The historical background for the Wallenstein Festival in Memmingen is the stay of Albrecht Wenzel Eusebius von Waldstein in Memmingen from May 30, 1630, to October 22, 1630. Wallenstein was twice the supreme commander of the imperial army during the Thirty Years' War, from 1625 to 1634. He fought on the side of the Emperor and the Catholic League against the Protestant forces of Germany, as well as Denmark and Sweden.

Wallenstein, along with his large court, took up residence for four months in the Fuggerbau. There, he received leading military figures from his army as well as guests and envoys, such as the papal Nuncio Rocci, Cardinal Richelieu's confidant Père Joseph, and Prince Ulrik of Denmark. The latter stayed in Memmingen for 50 days, with feasts and tournaments being held. The city chronicle states: "It was a time of luck and prosperity!"

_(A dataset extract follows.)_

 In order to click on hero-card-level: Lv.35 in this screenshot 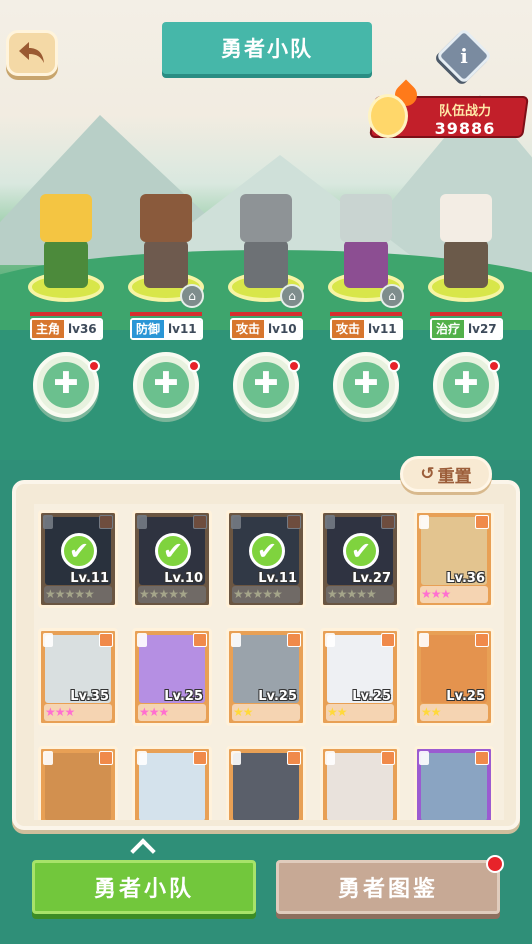, I will do `click(90, 696)`.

During his stay in Memmingen, Wallenstein received his dismissal, decided by Emperor Ferdinand II at the Elector's Diet in Regensburg, in the Fuggerbau in July 1630. Due to the active intervention of Gustavus Adolphus of Sweden in the Thirty Years' War, Wallenstein was reappointed as supreme commander in 1632. In that year, the Swedish king also stayed briefly in the Fuggerbau. Wallenstein was declared dismissed again by the Emperor in 1634 and was assassinated on February 25, 1634, in Eger, Bohemia.